AktualnościFelietonyWięcej Świat(ł)a

EUropejskie metamorfozy. 20 lat minęło…

Spacerując po Domu Historii Europejskiej w Brukseli, pogrążyłem się w metaforach i mitach. Naturalnie od razu przypomniał mi się Owidiusz i jego mitologiczne metamorfozy, w których z chaosu, po wielu przemianach i perypetiach zawsze wyłania się w końcu jakaś spójna i szczęśliwa całość.

Porwana przez (zmienionego w dorodnego Byka) Zeusa przepiękna Europa wydaje się być wystraszona i zachwycona jednocześnie, jakby zdając sobie sprawę, iż pomimo podróży w nieznane wszystko i tak dobrze się skończy. Na Krecie. Zapytajcie przy okazji współczesnych Kreteńczyków o tajemniczą grotę, która stała się schronieniem dla Europy, uwiedzionej przez niewątpliwie zakochanego w niej po uszy Zeusa. 

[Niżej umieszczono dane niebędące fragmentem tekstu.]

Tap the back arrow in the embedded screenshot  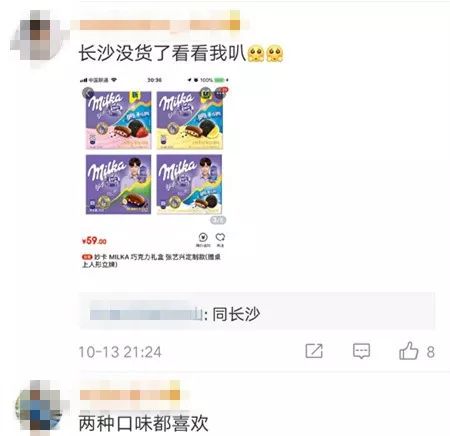tap(88, 93)
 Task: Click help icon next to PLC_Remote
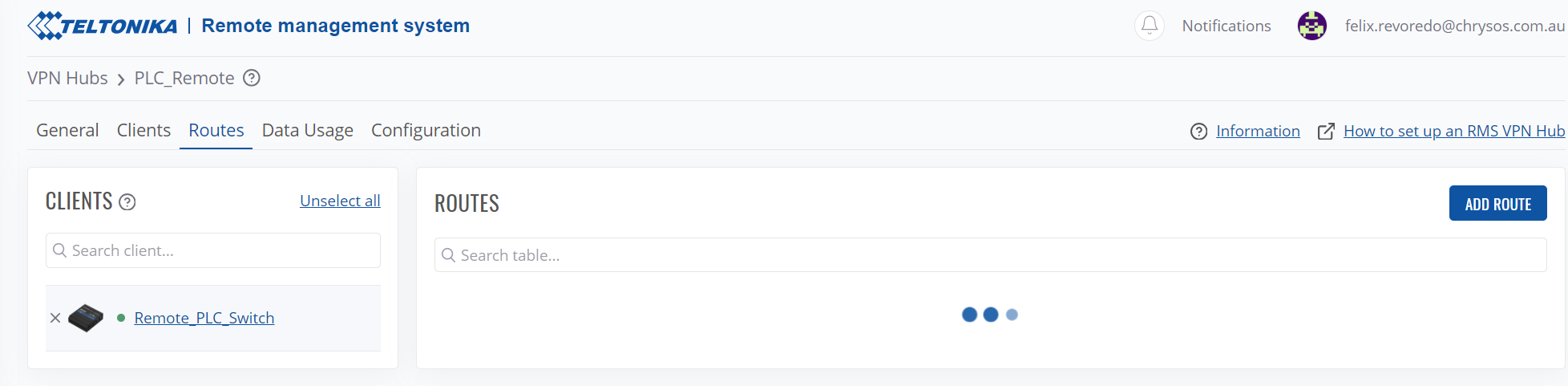click(252, 78)

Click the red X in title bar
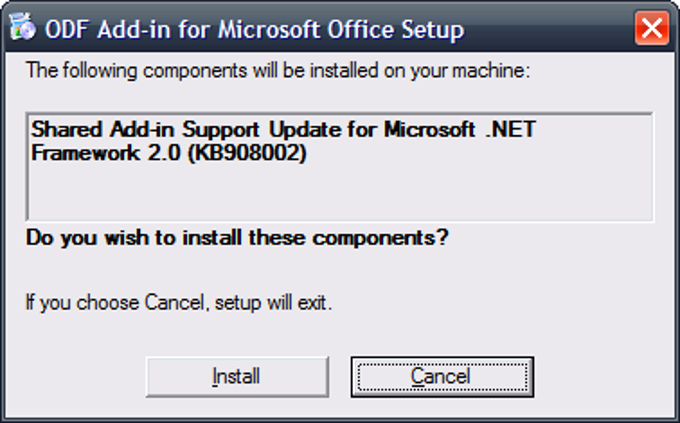pyautogui.click(x=651, y=28)
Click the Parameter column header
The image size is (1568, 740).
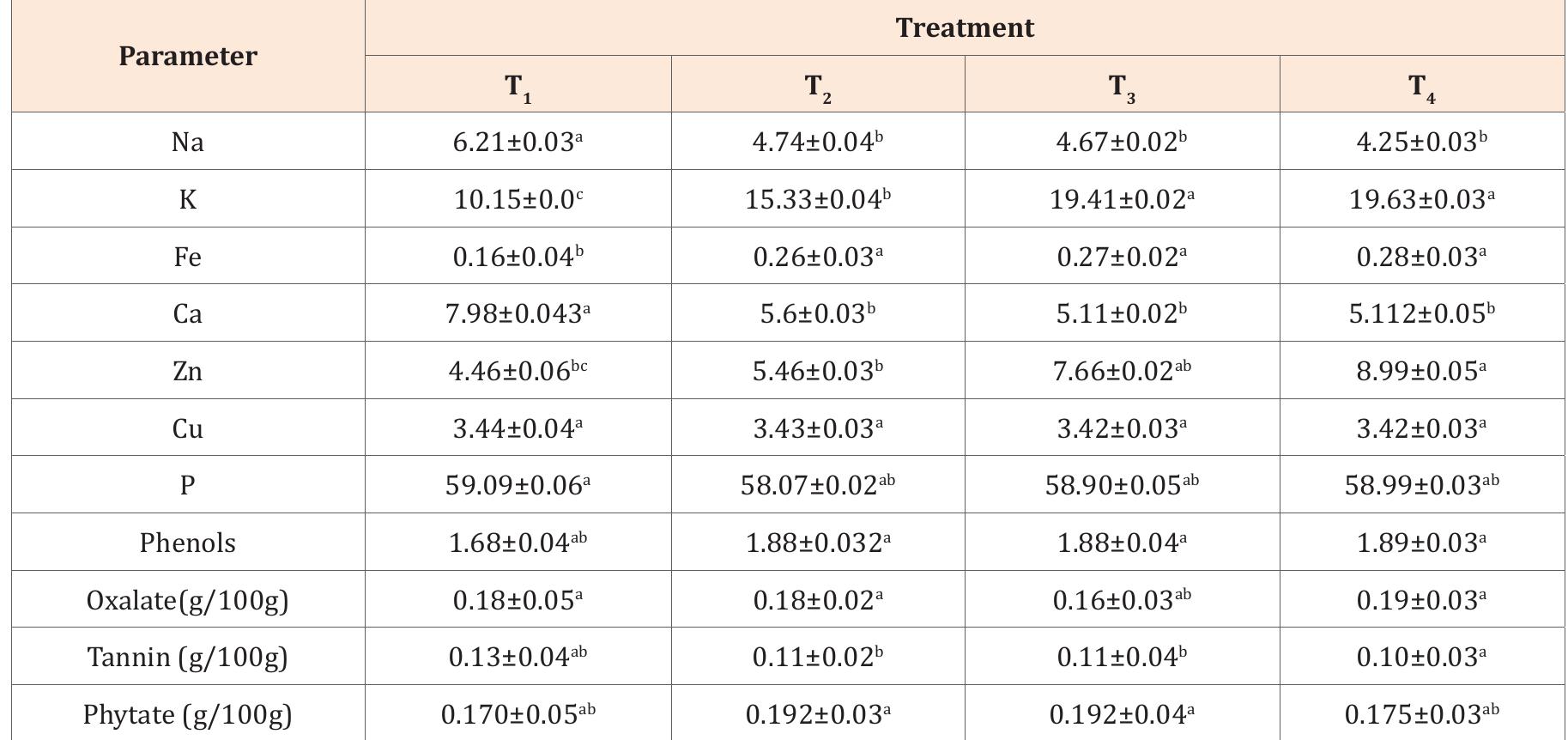187,56
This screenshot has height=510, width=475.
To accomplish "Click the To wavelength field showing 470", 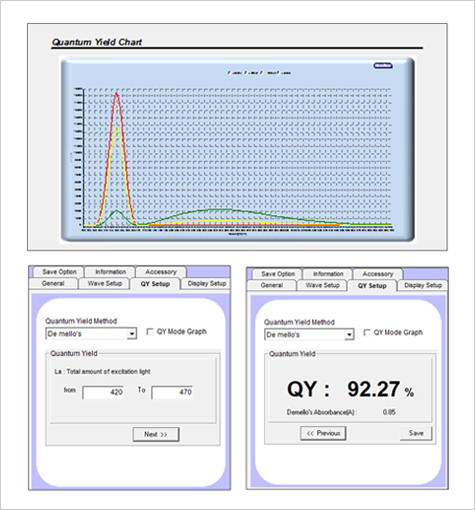I will pos(172,392).
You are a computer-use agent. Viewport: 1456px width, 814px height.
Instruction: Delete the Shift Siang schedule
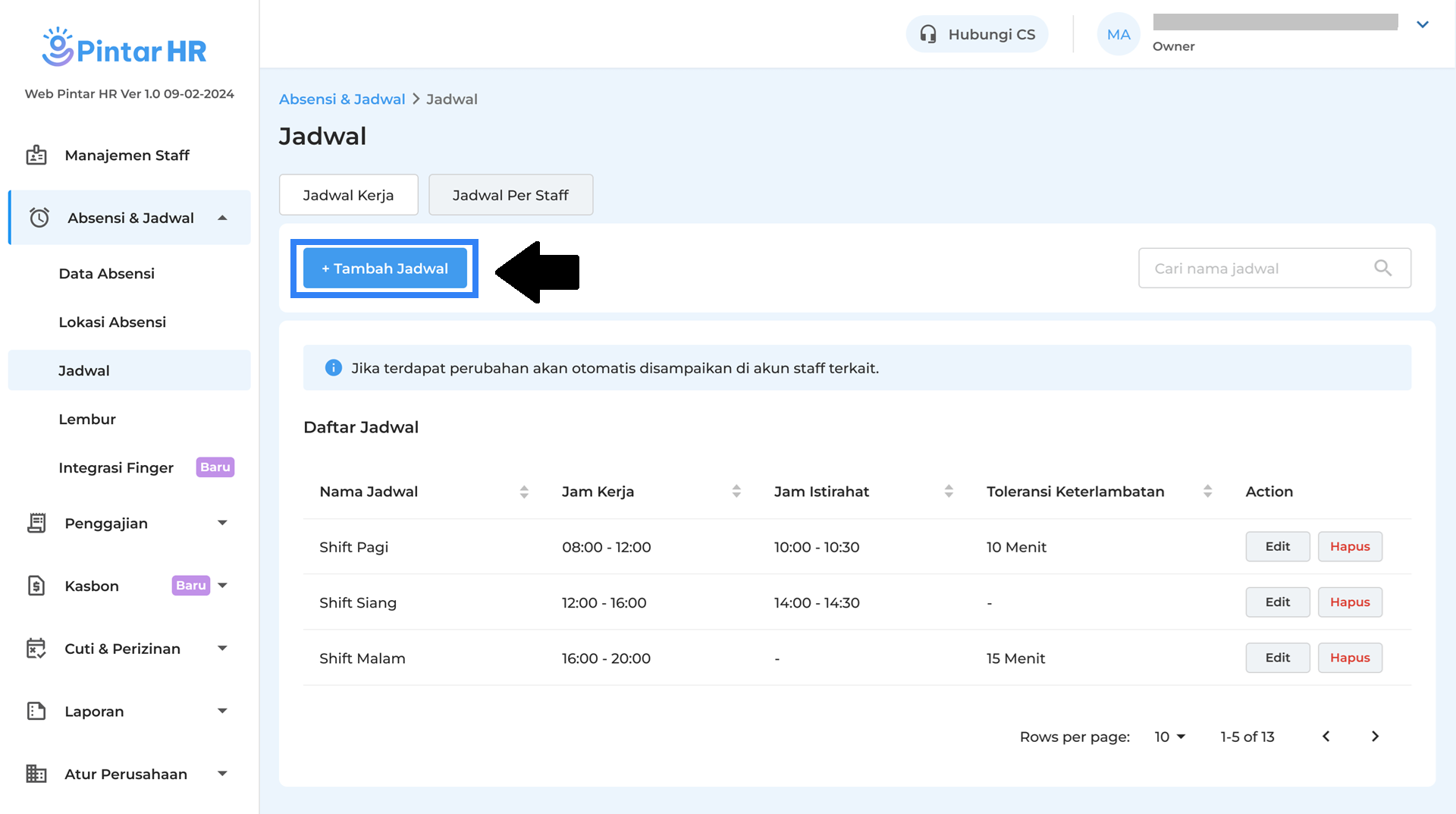click(x=1350, y=602)
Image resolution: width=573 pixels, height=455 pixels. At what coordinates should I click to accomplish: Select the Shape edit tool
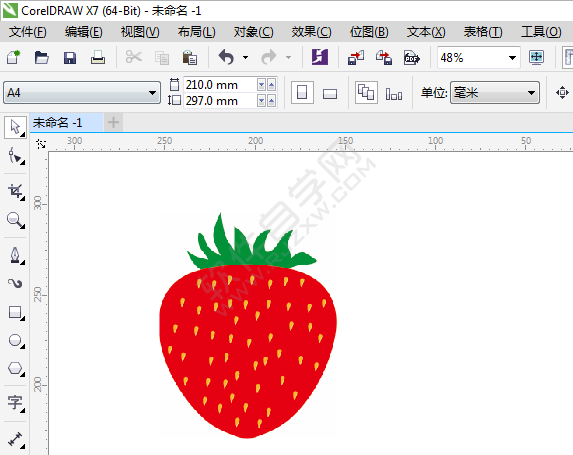coord(15,156)
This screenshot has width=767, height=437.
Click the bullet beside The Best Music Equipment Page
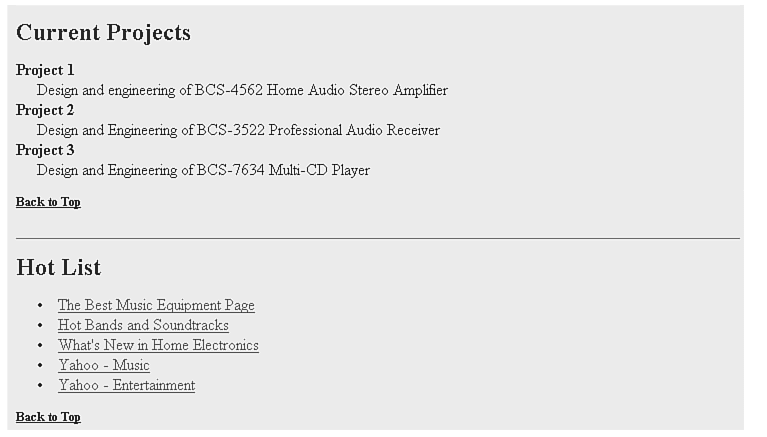(40, 306)
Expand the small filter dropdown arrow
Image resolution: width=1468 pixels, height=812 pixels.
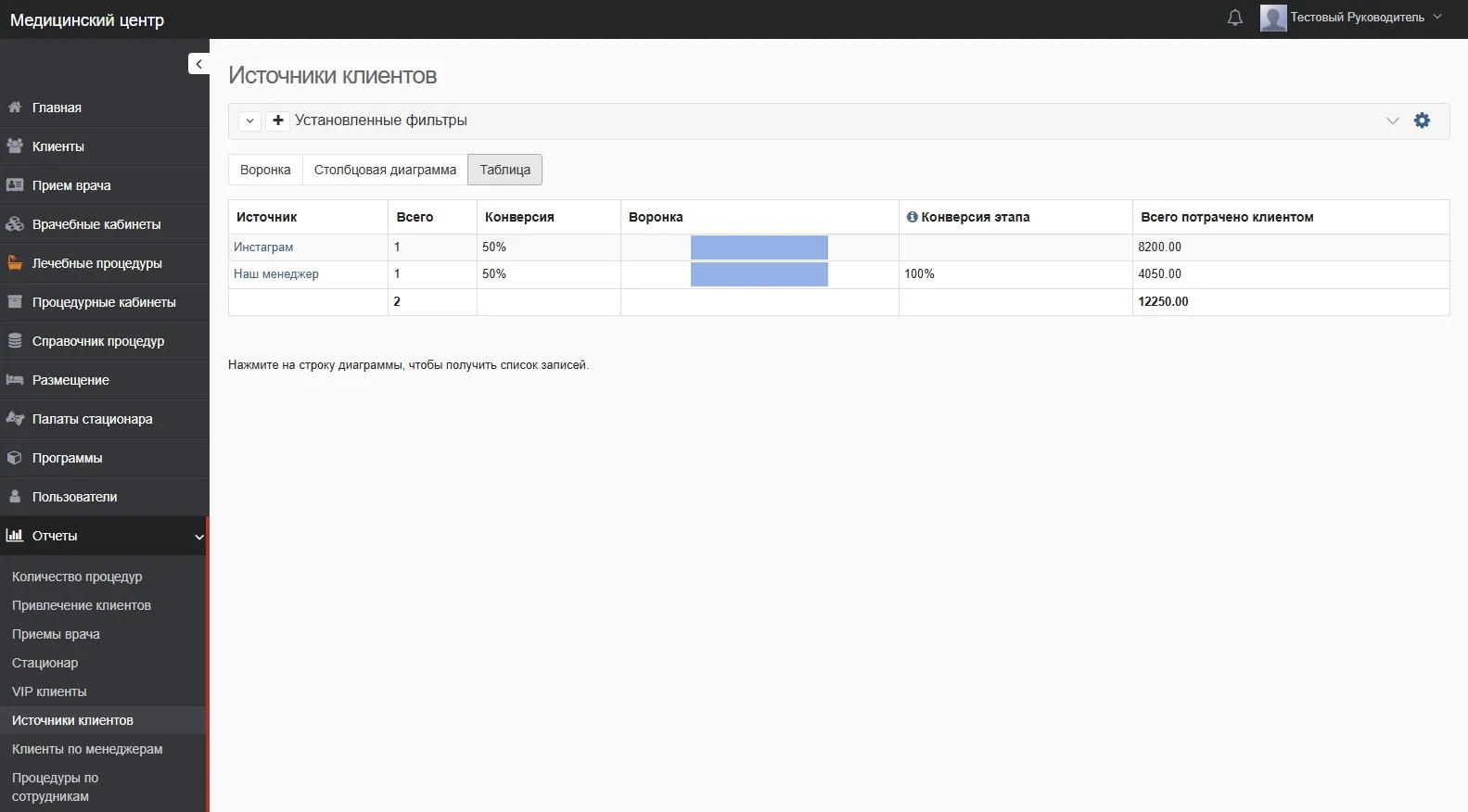[249, 121]
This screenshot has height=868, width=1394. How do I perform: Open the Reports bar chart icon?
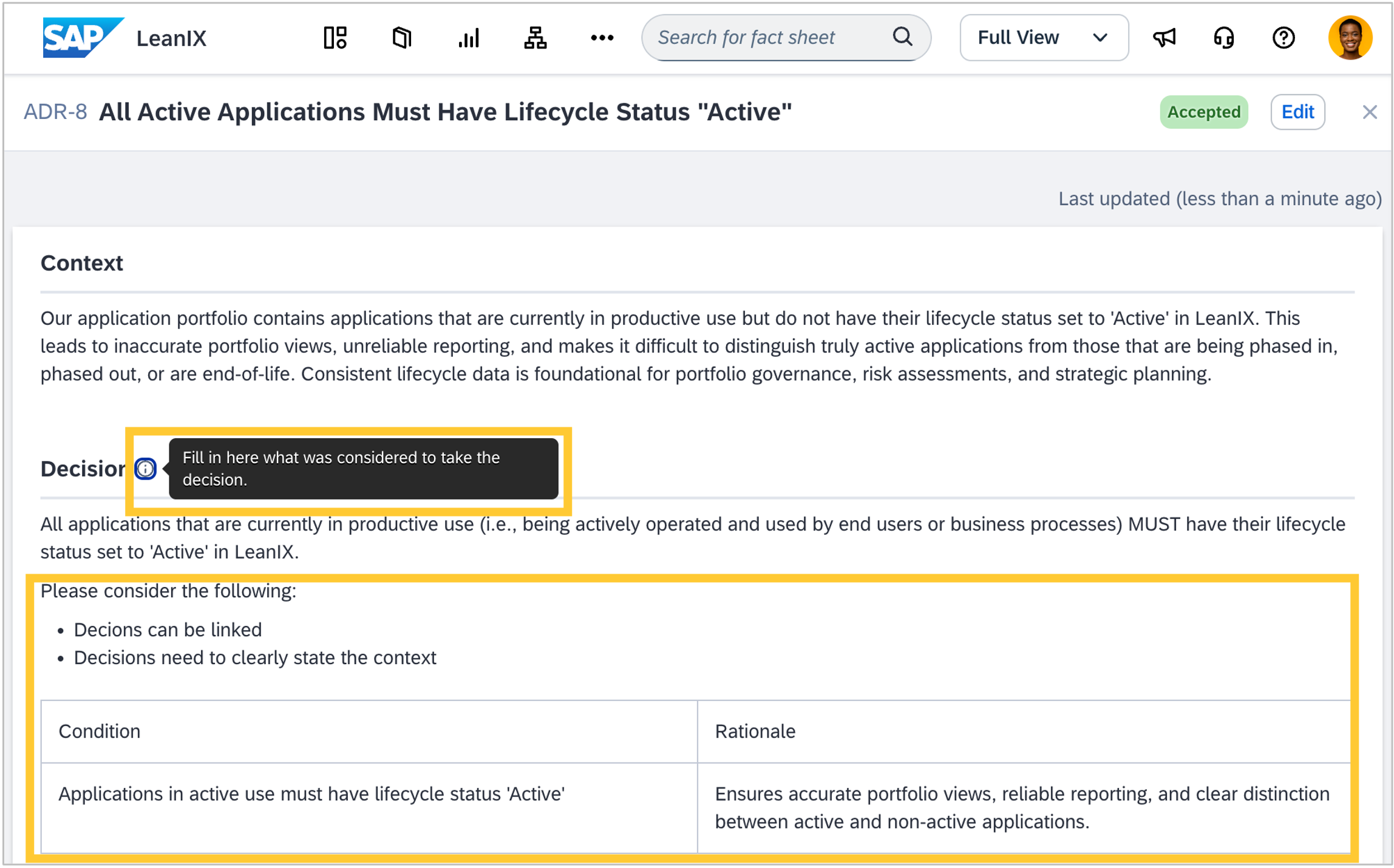[469, 38]
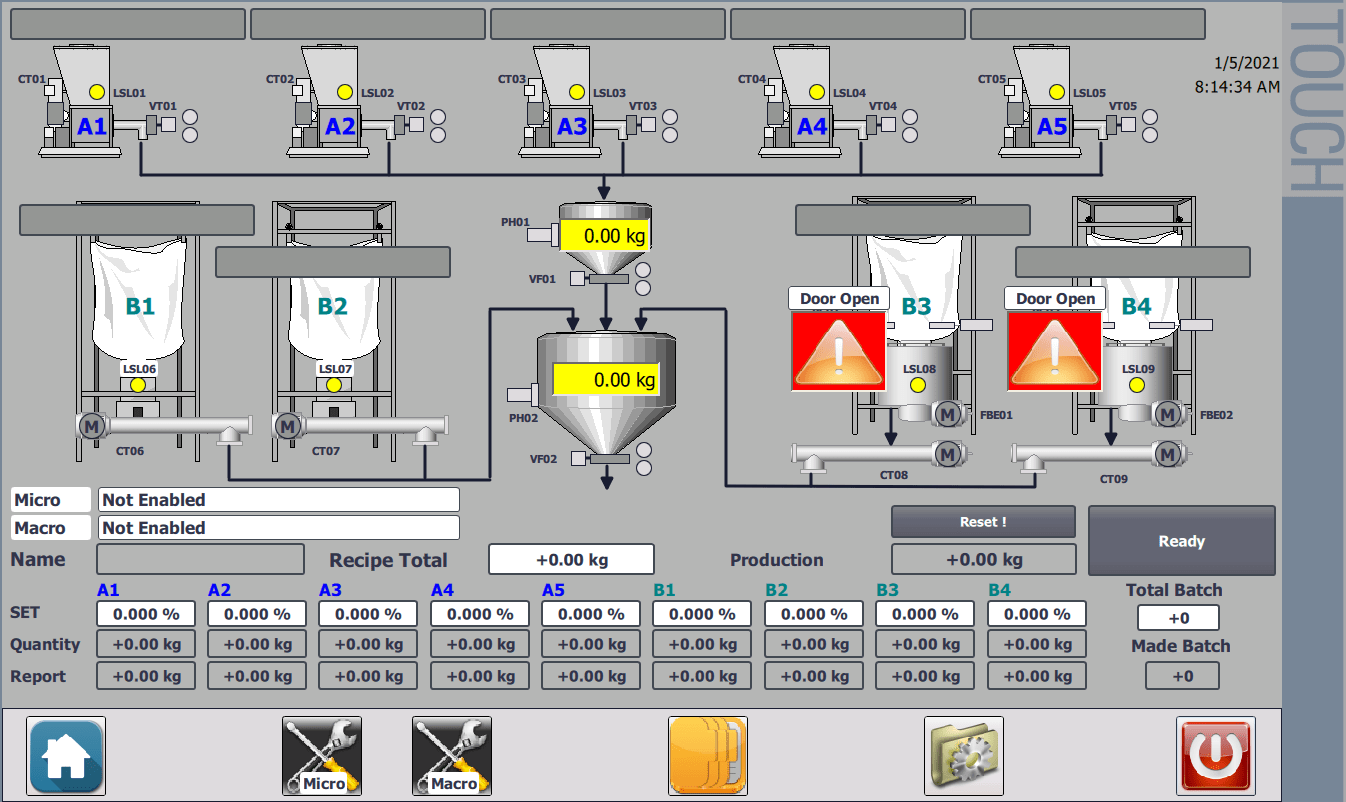Click the B3 Door Open warning icon

(x=838, y=351)
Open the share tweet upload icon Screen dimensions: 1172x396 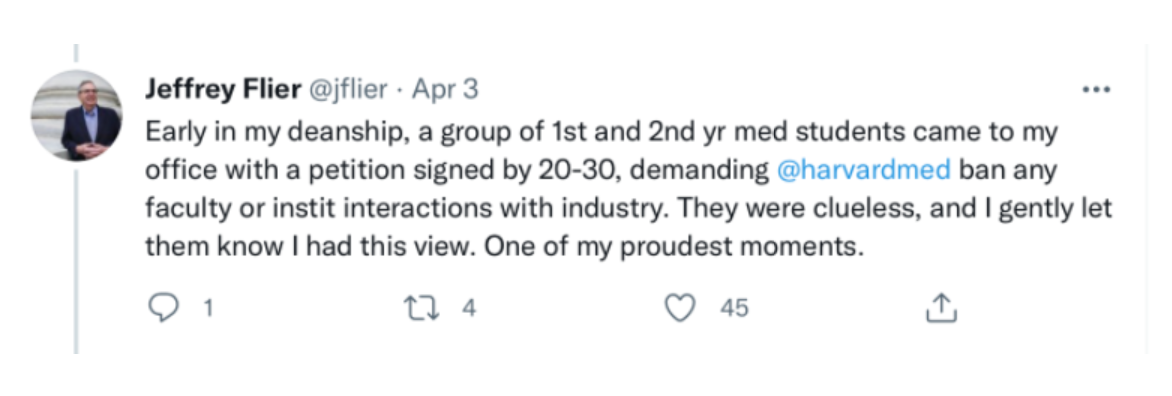coord(942,307)
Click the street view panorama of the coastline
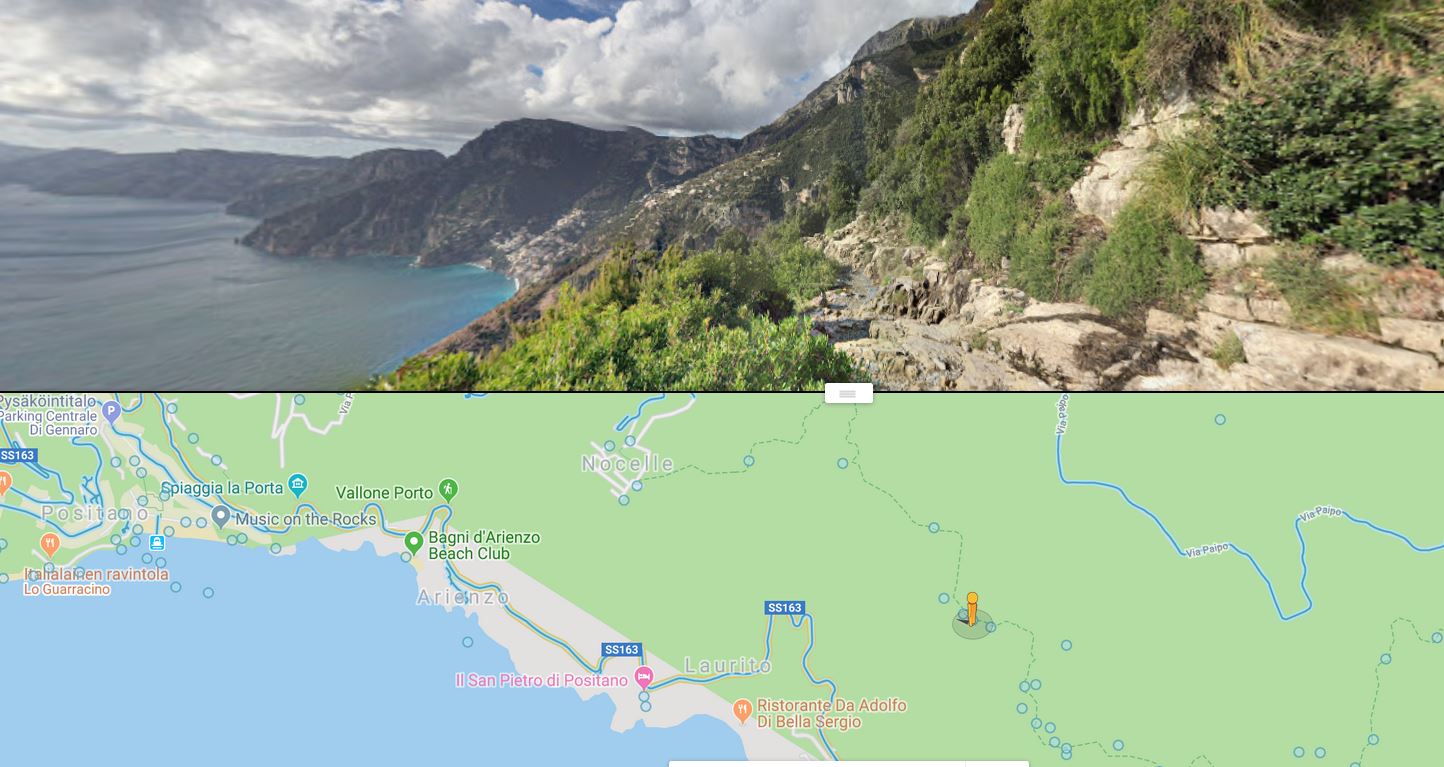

Ktoś powie, że to było dawno i nieprawda, że to wszystko są opowieści dziwnej treści, na miarę na przykład tych z tysiąca i jednej nocy. Sheherezada to Sheherezada, a Europa to Europa, Miłość to Miłość, koniec i kropka, i nie ma nad czym się rozwodzić, bo i tak wszystko znajdzie prędzej czy później swój kres. Nie można jednak spokojnie myśleć o końcu bez refleksji nad początkiem. Nie można zrozumieć tego, co jest, bez znajomości tego, co za nami. Pomiędzy jest droga, na której przebycie jesteśmy skazani. Ciągle idziemy, nie zawsze wiedząc dokąd i po co. Życie to jest taki niekończący się peripatetikon. Lecz warto iść aż po horyzontu kres (mimo łez), bo podróże kształcą. Niektórzy mówią, że dopiero tam, gdzie kończy się droga, zaczyna się prawdziwa perypatetyczna przygoda: nieskończoność. Trudno ją sobie wyobrazić.

Z zadumy nad pogmatwanymi losami naszej Europy wytrąca mnie stwierdzenie James’a Joyce’a, który powiedział kiedyś, że “historia… to koszmar, z którego usiłuje[my] się obudzić.” Przestrzeń kulturowa, w której dane nam jest żyć, śnić, kochać i umierać, jest trudna, wieloznaczna i subiektywna.

Niezwykle trudno uchwycić jest sens ponowoczesności, która niepokojąco wymyka się wszelkim próbom precyzyjnych definicji. Jedyne, czego możemy być pewni, to… niepewność – ale nie do końca, gdyż za kilka dni będziemy obchodzić Dzień Europy – już po raz dwudziesty jako obywatele Unii Europejskiej.